- [SELECTED EXTRACT]:
↓↓↓

Final Voyage of NASA's Space Shuttle

As Space Shuttle Era Ends, NASA Pride Reigns From Runway to Mission Control

Space shuttle Atlantis on runway after final landing
Space shuttle Atlantis is seen on the runway after making a predawn landing at NASA's Kennedy Space Center on July 21, 2011 to end the agency's 30-year shuttle program. It was the 135th and final shuttle flight. (Image credit: NASA TV)

As the space shuttle Atlantis' wheels rolled to a stop for the final time at NASA's Kennedy Space Center in Florida, the historic moment elicited a sense of pride and accomplishment, tinged with sadness, for the astronauts and those who have been intimately involved with the shuttle program.

"Mission complete, Houston," Atlantis' commander Chris Ferguson said. "After serving the world for over 30 years, the space shuttle found its place in history, and it's come to a final stop."

Atlantis launched July 8 to the International Space Station on the last ever mission of NASA's space shuttle program. After 30 years of flying the orbiters, the program officially came to a close when Atlantis returned to Earth at 5:57 a.m. EDT (0957 GMT) this morning. [Photos: NASA's Last Space Shuttle Landing in History]

As the shuttle sat on the runway at the Kennedy Space Center's Shuttle Landing Facility, Ferguson spoke about the enduring legacy of the iconic orbiters.

"The space shuttle changed the way we viewed the world, and it changed the way we view our universe," Ferguson said. "There's a lot of emotion today, but one thing is indisputable: America is not going to stop exploring. Thank you Columbia, Challenger, Discovery, Endeavour, and our ship Atlantis. Thank you for protecting us and bringing this program to such a fitting end. God bless all of you. God bless the United States of America." [By the Numbers: NASA's Space Shuttle Program]

Paving the way for the future

NASA administrator Charles Bolden also commented on the significance of the event and the accomplishment of those who dedicated their lives to the shuttle program.

"As we move forward, we stand on the shoulders of these astronauts and the thousands of people who supported them on the ground - as well as those who cheered their triumphs and mourned their tragedies," Bolden said in a statement.

Bolden also looked to the future, as the shuttle program ends to make way for new exploration projects, to destinations like an asteroid and Mars.

"The future is bright for human spaceflight and for NASA," he said. "American ingenuity is alive and well. And it will fire up our economy and help us win the future, but only if we dream big and imagine endless possibilities. That future begins today."

Emotions from Mission Control

From Mission Control at NASA's Johnson Space Center in Houston, the shuttle's entry flight director Tony Ceccaci wrapped up the final flight control shift of the shuttle program with some words to the members of his team.

↑↑↑

- [JOB A]:
In the article on the last shuttle landing, shorten the paragraph beginning "Atlantis launched July 8" into a brief bulleted list that keeps its main facts.
- [JOB B]:
Extend the article on the last shuttle landing, picking up after its final sentence.
The data that comes next has no connection to the article on the last shuttle landing.

- [INFORMATION SUPPLIED]:

↓↓↓

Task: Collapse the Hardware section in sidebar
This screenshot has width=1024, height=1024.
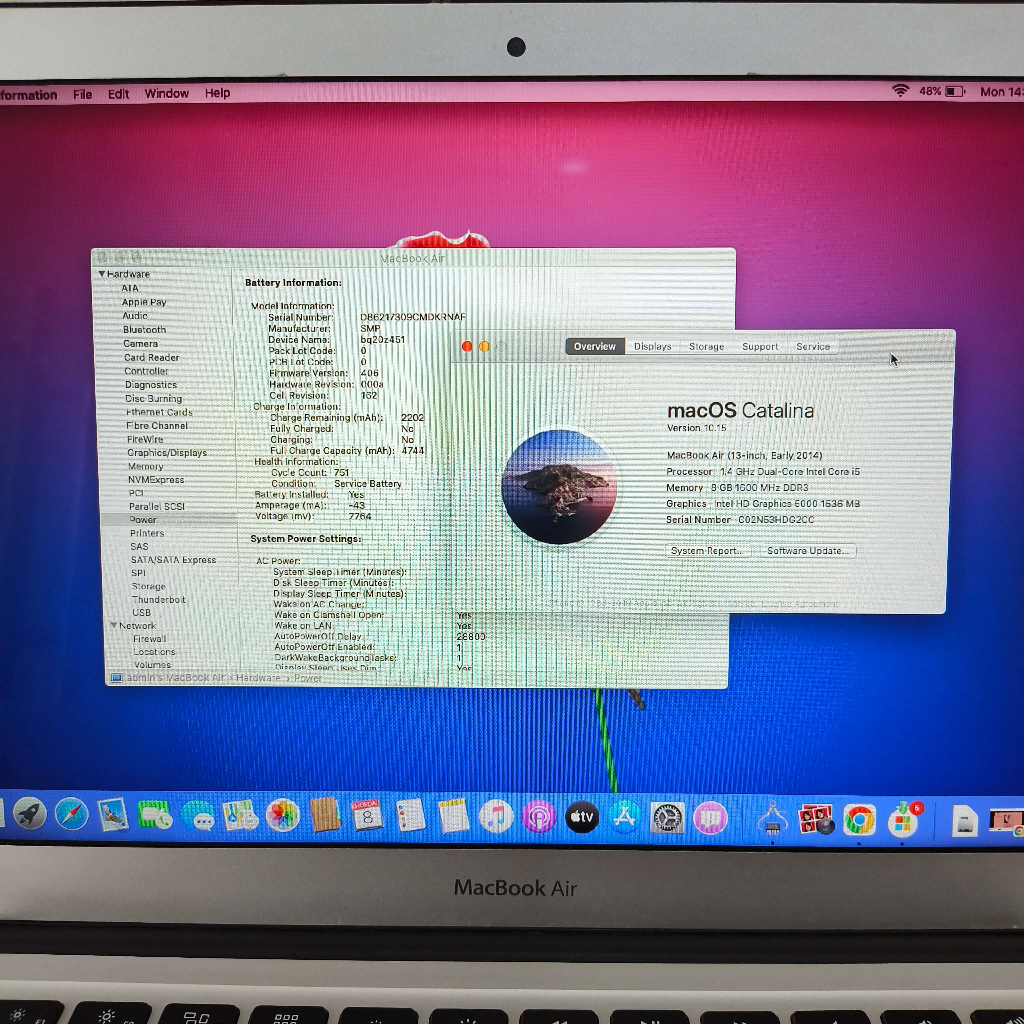Action: click(101, 274)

↑↑↑

- [EXERCISE RESULT A]:
- Atlantis launched July 8 to the International Space Station on the shuttle program's last mission.
- The program ended after 30 years when Atlantis landed at 5:57 a.m. EDT (0957 GMT).

- [EXERCISE RESULT B]:
"Hopefully I can get through this," Ceccaci said. "I'd like to take this opportunity to say a few words and this will be the last time this team will be together. First and foremost, I want to thank you guys – my colleagues, my friends in the shuttle flight control room of mission operations. It's been my extreme privilege and honor to work with each one of you and have been part of this outstanding team of individuals, so dedicated and passionate about the work they do. Each one of you should take great pride in the accomplishments you have achieved and know that you are the main reason for the success of the space shuttle program."

Ceccaci reminisced about the very first shuttle mission – the STS-1 flight of Columbia, which launched on April 12, 1981, saying, "thirty years ago, the dream had just begun."

"As Columbia's nosegear touched down, [STS-1 flight director Donald] Puddy told his team, 'prepare for exploration,'" Ceccaci said. "The shuttle hasn't failed us in that. It was a moment for the history books. Today is also a moment in the history books. Those books will talk about the amazing work of the flight control teams over the past 30 years. The work done in this room, in this building, will never again be duplicated. I believe that the accomplishments of the shuttle program will become the next set of shoulders of giants for the future programs to stand on. Hold your heads up with pride as we close out the space shuttle program. You have earned it."

And as he signed off from the final shift of the shuttle program, Ceccaci left a message

"Savor the moment. Soak it in and know you are the best, the best in the world," he said. "Your work here has made America and the world a better place. It's been an unbelievable and amazing journey. From Intrepid Flight to the entire NASA team: God bless you all and Godspeed."

You can follow Staff Writer Denise Chow on Twitter @denisechow. Follow for the latest in space science and exploration news on Twitter @Spacedotcom and on Facebook.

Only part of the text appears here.